How to evaluate $\mathrm{Cov}(\vec x^T A \vec x,\vec x^T B \vec x )$ for $\vec x\sim N(\vec 0, \Sigma)$ and square matrices $A,B$?

Question

I need to evaluate $\mathrm{Cov}(\vec x^T A \vec x,\vec x^T B \vec x )$ for $\vec x\sim N(\vec 0, \Sigma)$ and square (nilpotent) matrices $A,B$ (not symmetric, non-random). $\Sigma$ is known. It becomes incredibly messy if I write it out, but I believe the final result will be quite tidy because of numerics.

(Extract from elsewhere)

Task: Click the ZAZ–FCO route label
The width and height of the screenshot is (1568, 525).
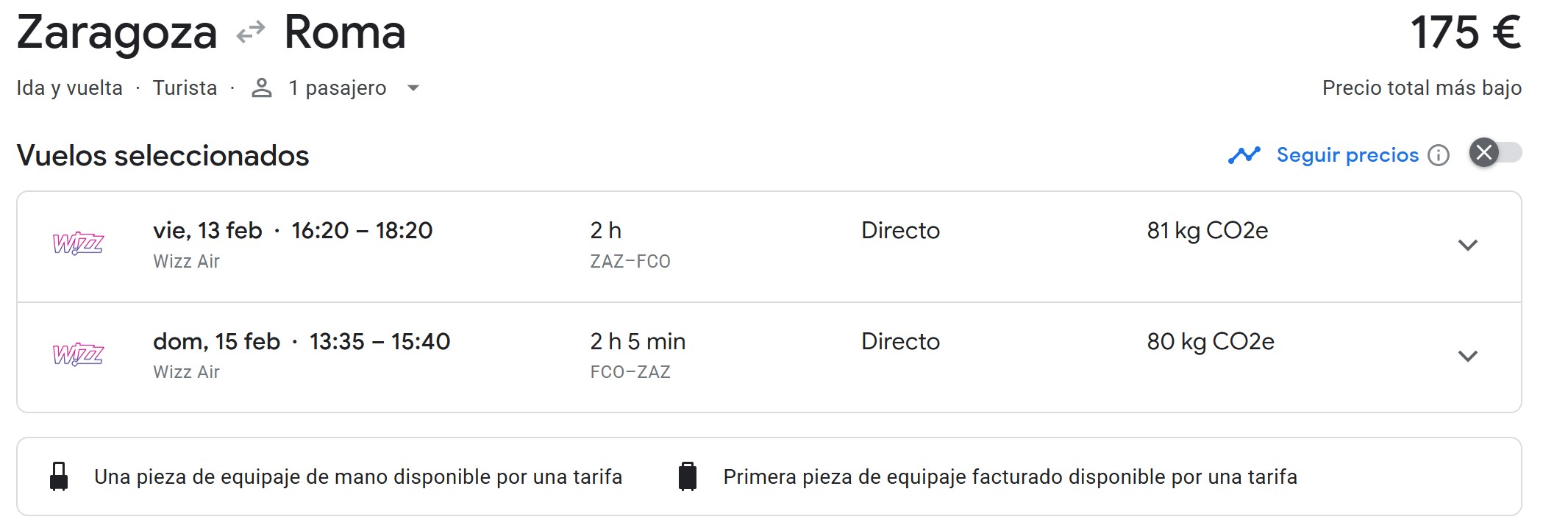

This makes me speculate that there exists some identity that makes it easier to evaluate, i.e. by somehow factoring the $A$ and $B$ matrices out of the covariance in exchange for more terms or something similar?

Answer 1

Let $\tilde{A}=\frac12(A+A^T)$, then $\tilde{A}$ is symmetric and $\vec{x}^T\tilde{A}\vec{x}=\vec{x}^TA\vec{x}$.
For symmetric $\tilde{A},\tilde{B}$ and $\vec{x}\sim N(\vec{0},\Sigma)$, $ \mathsf{Cov}(\vec{x}^T\tilde{A}\vec{x},\vec{x}^T\tilde{B}\vec{x})=2\,\text{tr} (\tilde{A}\Sigma \tilde{B}\Sigma)$.